> **Required task A**:
Answer these questions from the passage on linear solvers:
(i) What are the two basic classes of methods for solving an equation?
(ii) How much memory overhead do iterative solvers require?
(iii) How do multi-grid methods deliver linear complexity?
> **Required task B**:
Update the stretch of the passage on linear solvers from "Linear solvers are" through "using coarser grids.", writing it out again with "robust" replaced by "reliable".

Linear solvers are probably the most common tool in scientific computing applications. There are two basic classes of methods that can be used to solve an equation: *direct* and *iterative*. Direct methods are usually robust, but have additional computational complexity and memory capacity requirements. Unlike direct solvers, iterative solvers require minimal memory overhead and feature better computational complexity. However, these solvers are still super-linear in the number of variables and often have a slow rate of convergence of low-frequency errors. Finally, there are *multi-grid* iterative methods that can deliver linear complexity by solving a problem at different resolutions and smoothing low frequency errors using coarser grids.

> **Records shown**:
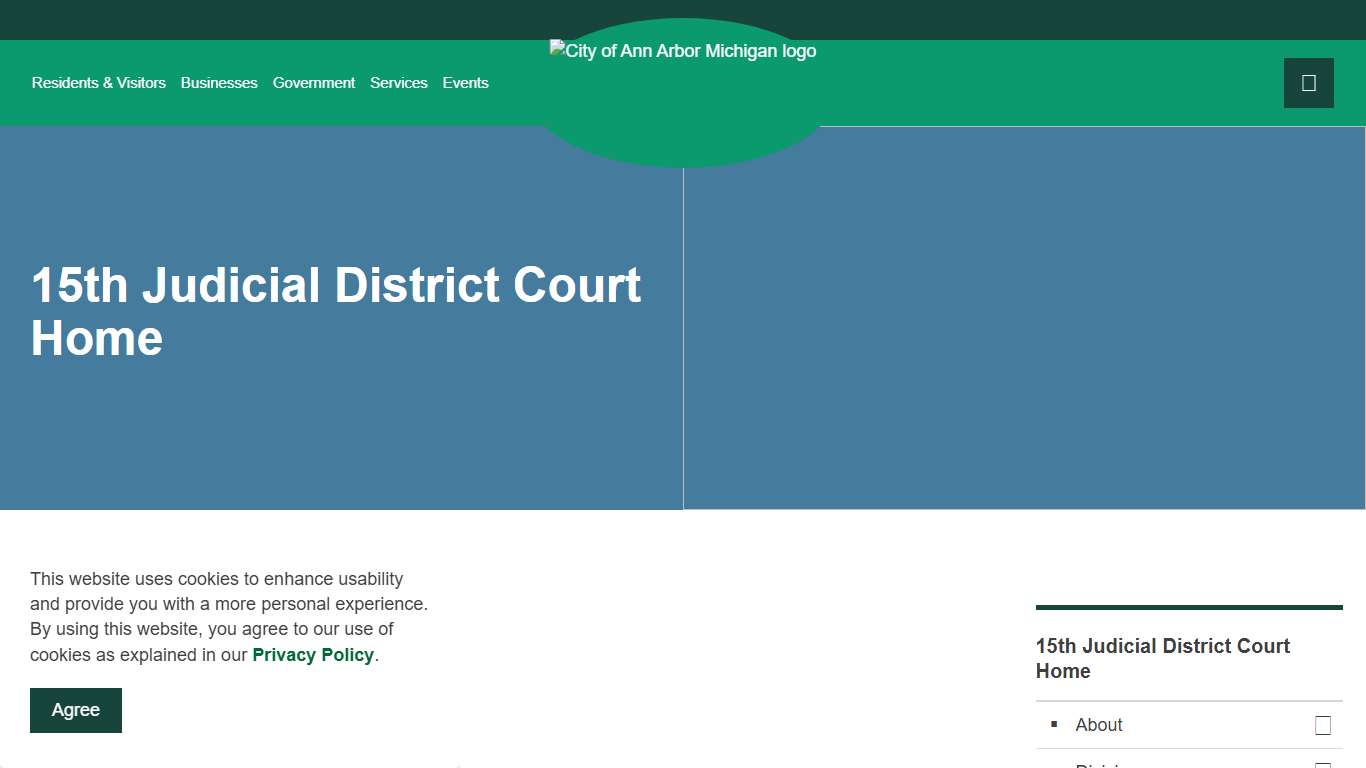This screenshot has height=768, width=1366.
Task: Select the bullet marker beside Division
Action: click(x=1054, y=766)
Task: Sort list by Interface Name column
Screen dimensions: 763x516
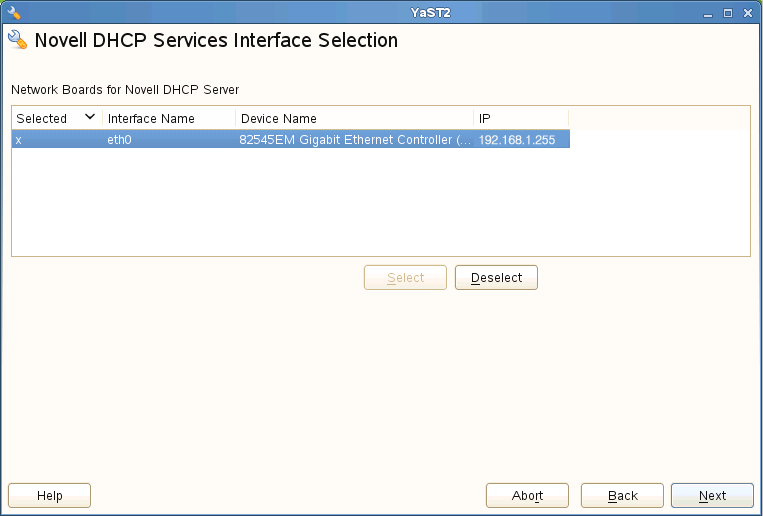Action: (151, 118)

> **Correct output A**:
(i) Direct and iterative.
(ii) Minimal memory overhead.
(iii) They solve a problem at different resolutions and smooth low-frequency errors using coarser grids.

> **Correct output B**:
Linear solvers are probably the most common tool in scientific computing applications. There are two basic classes of methods that can be used to solve an equation: *direct* and *iterative*. Direct methods are usually reliable, but have additional computational complexity and memory capacity requirements. Unlike direct solvers, iterative solvers require minimal memory overhead and feature better computational complexity. However, these solvers are still super-linear in the number of variables and often have a slow rate of convergence of low-frequency errors. Finally, there are *multi-grid* iterative methods that can deliver linear complexity by solving a problem at different resolutions and smoothing low frequency errors using coarser grids.